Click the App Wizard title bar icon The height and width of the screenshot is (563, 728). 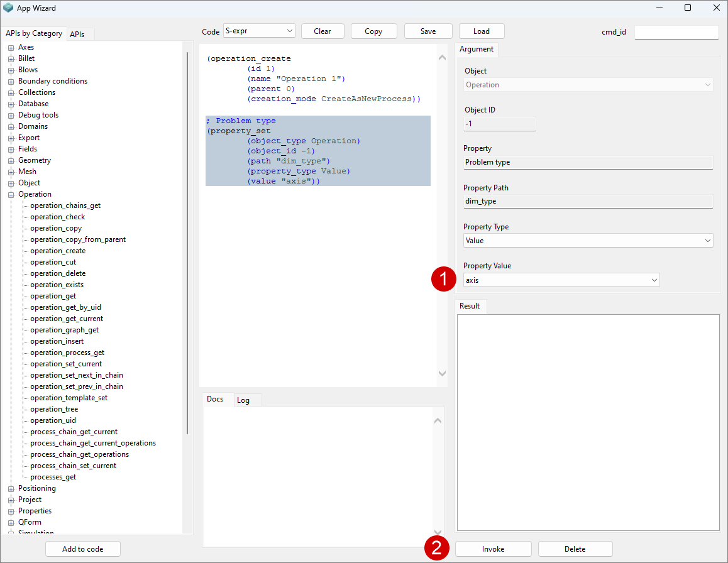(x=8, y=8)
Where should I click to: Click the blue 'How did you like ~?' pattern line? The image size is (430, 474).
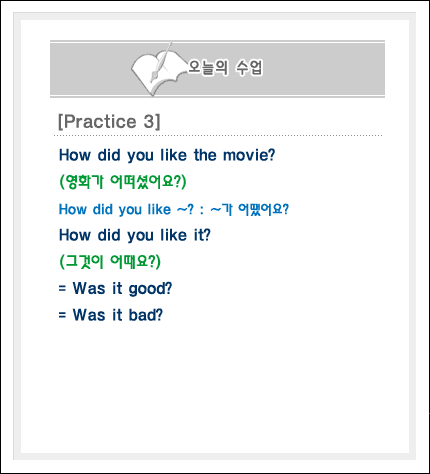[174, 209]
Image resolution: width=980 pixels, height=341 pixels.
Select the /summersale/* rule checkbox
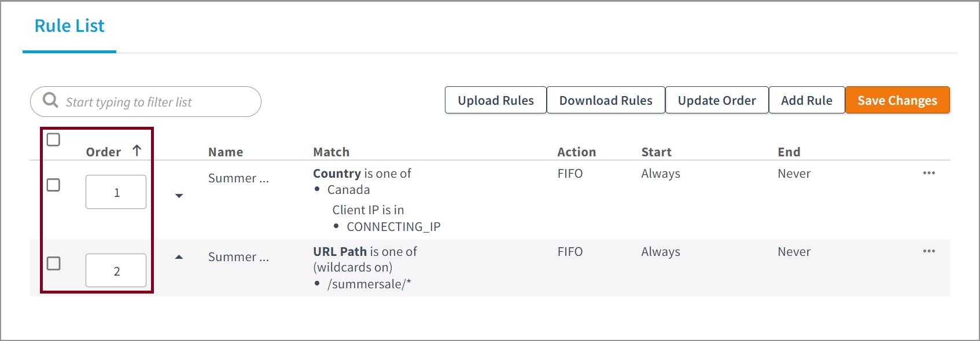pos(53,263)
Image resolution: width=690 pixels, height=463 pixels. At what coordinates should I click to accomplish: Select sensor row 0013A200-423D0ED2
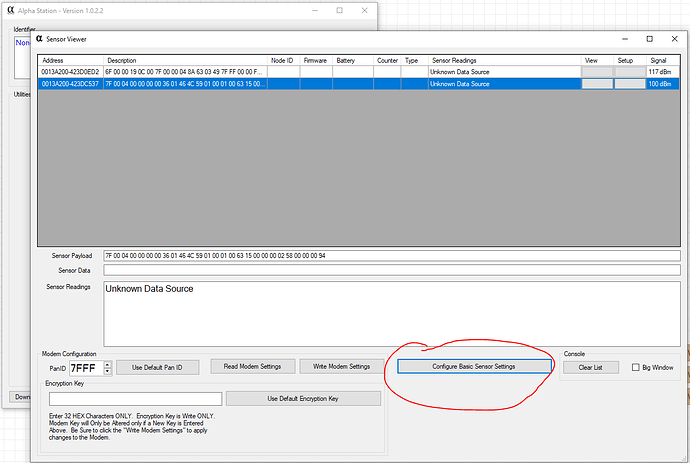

### What is expected
Pictures are skipped here. Print exactly, and only, the lines from the one holding "Where should I" through the final line of the material above, both ends included.

### Task result
Where should I click to: Click the blue 'How did you like ~?' pattern line? The image size is (430, 474).
[174, 209]
Image resolution: width=980 pixels, height=341 pixels.
Select the /summersale/* rule checkbox
pos(53,263)
Image resolution: width=690 pixels, height=463 pixels. At what coordinates should I click to accomplish: Select sensor row 0013A200-423D0ED2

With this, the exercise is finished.